> _DATA EXTRACT_:
========================

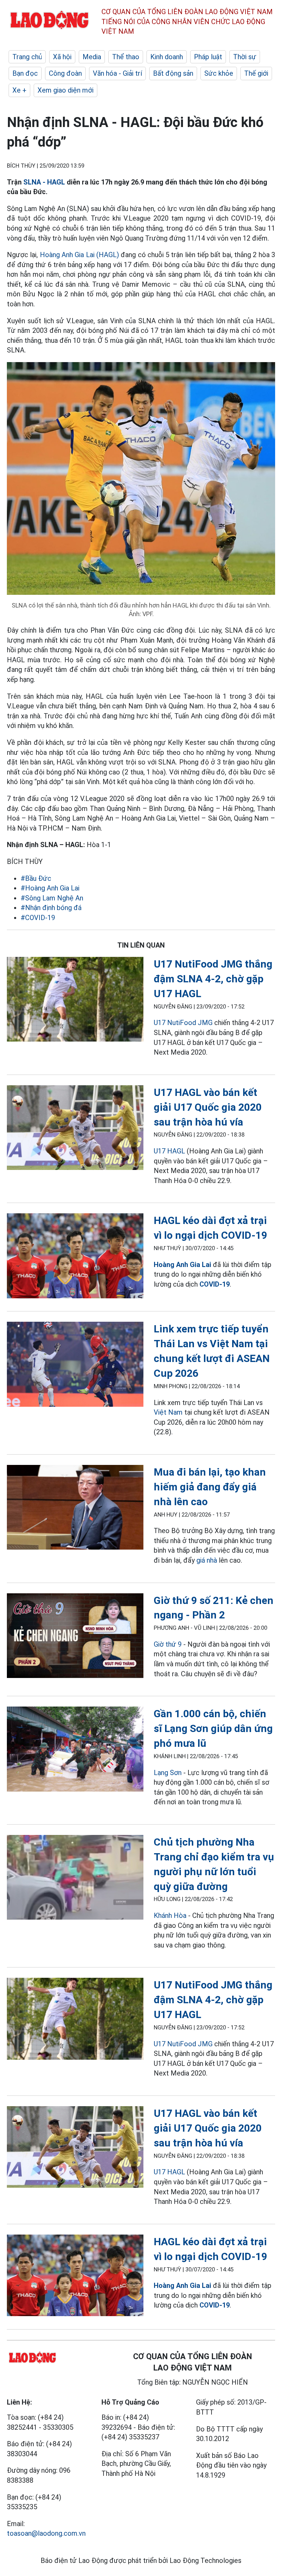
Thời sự (244, 57)
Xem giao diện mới (65, 90)
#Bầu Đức (36, 878)
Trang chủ (27, 57)
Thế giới (256, 73)
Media (92, 57)
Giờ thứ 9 (168, 1644)
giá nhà (206, 1560)
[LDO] (75, 1000)
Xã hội (62, 57)
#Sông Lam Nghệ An (52, 898)
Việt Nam (168, 1412)
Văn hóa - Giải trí (117, 73)
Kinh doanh (166, 57)
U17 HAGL (169, 1151)
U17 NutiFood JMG (183, 1022)
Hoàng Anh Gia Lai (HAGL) (79, 255)
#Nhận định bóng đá (51, 908)
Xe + (19, 90)
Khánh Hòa (170, 1915)
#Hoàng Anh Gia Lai (50, 888)
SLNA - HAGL (44, 182)
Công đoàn (65, 73)
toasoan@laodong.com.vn (46, 2533)
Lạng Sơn (168, 1773)
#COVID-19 (38, 918)
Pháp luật (208, 57)
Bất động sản (173, 73)
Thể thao (125, 57)
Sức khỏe (218, 73)
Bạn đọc (25, 73)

========================

> _WORK REQUIRED_: Of the lines above, output exactly those from the line bearing "Thế giới (256, 73)" through the line bearing "U17 NutiFood JMG (183, 1022)", inclusive.

> _REPLY TO THE EXERCISE_:
Thế giới (256, 73)
Media (92, 57)
Giờ thứ 9 (168, 1644)
giá nhà (206, 1560)
[LDO] (75, 1000)
Xã hội (62, 57)
#Sông Lam Nghệ An (52, 898)
Việt Nam (168, 1412)
Văn hóa - Giải trí (117, 73)
Kinh doanh (166, 57)
U17 HAGL (169, 1151)
U17 NutiFood JMG (183, 1022)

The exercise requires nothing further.